§ **WHAT YOU ARE ASKED TO DO**
Print, word for word, only the lines from the one with "Share the first tweet about Michael Flynn" down to the last line of the listing below; no pictures.
*****
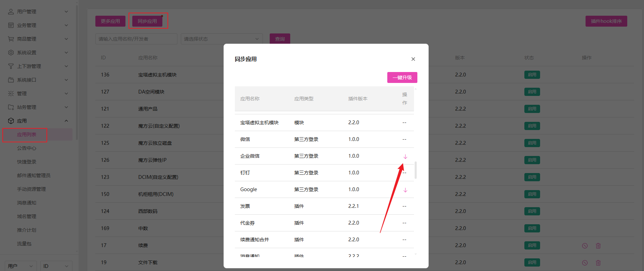Click disable icon in row 17
The height and width of the screenshot is (271, 644).
point(585,246)
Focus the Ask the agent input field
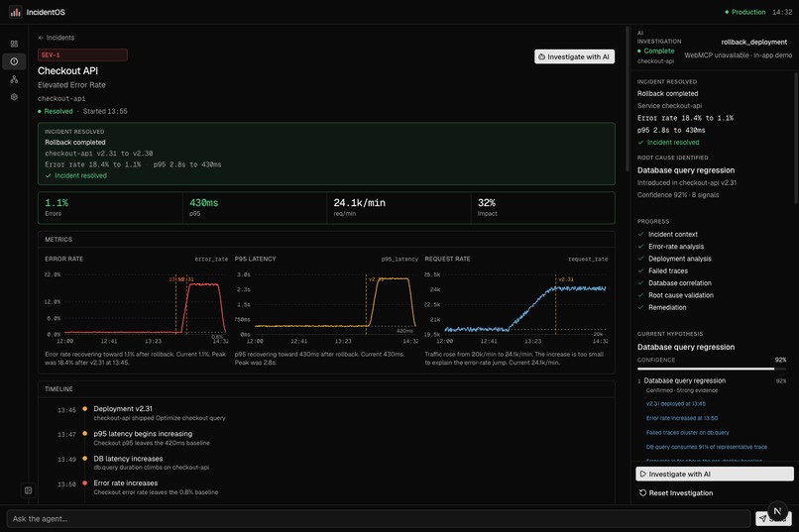This screenshot has width=799, height=532. tap(378, 519)
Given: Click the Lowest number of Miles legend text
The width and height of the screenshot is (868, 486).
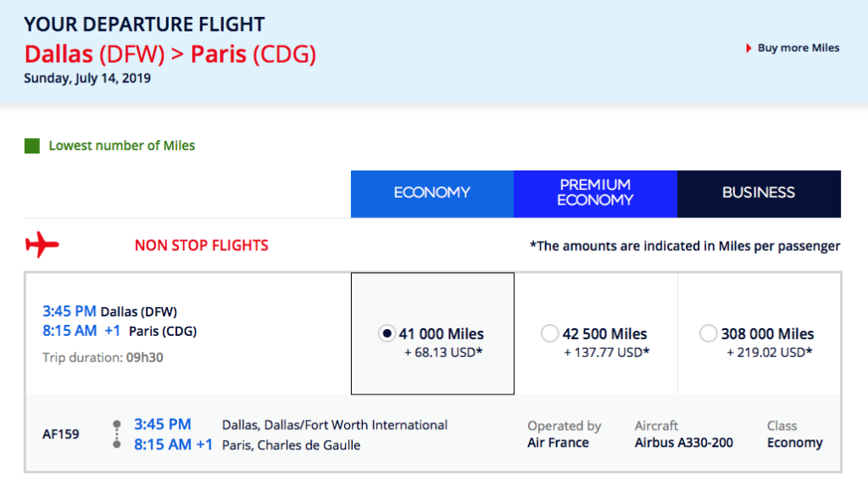Looking at the screenshot, I should click(121, 146).
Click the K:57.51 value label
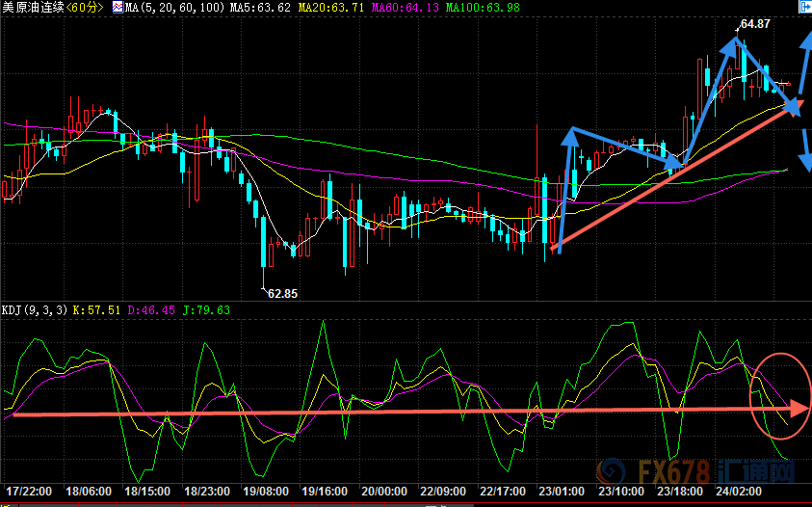Viewport: 812px width, 507px height. pos(96,310)
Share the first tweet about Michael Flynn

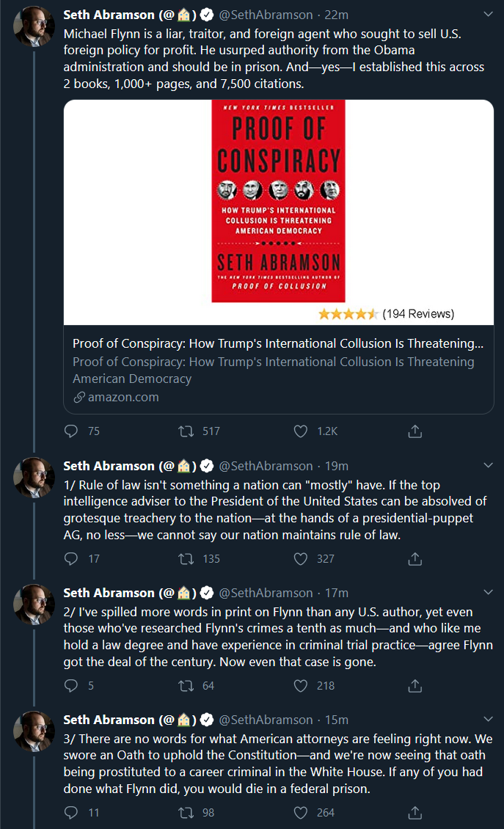415,431
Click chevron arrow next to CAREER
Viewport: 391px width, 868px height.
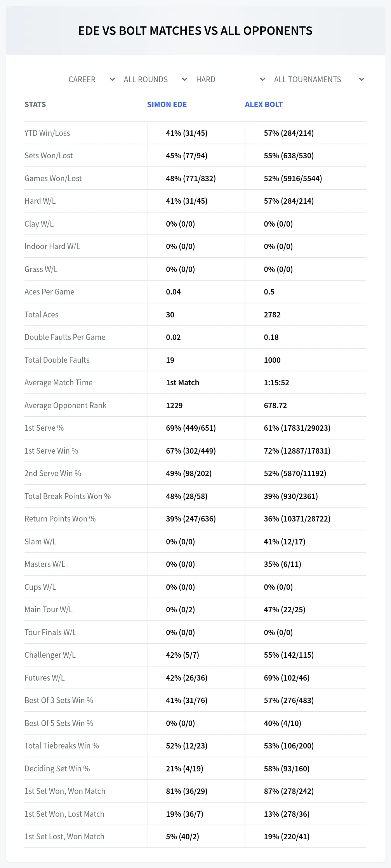pos(112,80)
*****
§ **SOLVED PROBLEM**
Share the first tweet about Michael Flynn

415,431
Click chevron arrow next to CAREER
Viewport: 391px width, 868px height.
pos(112,80)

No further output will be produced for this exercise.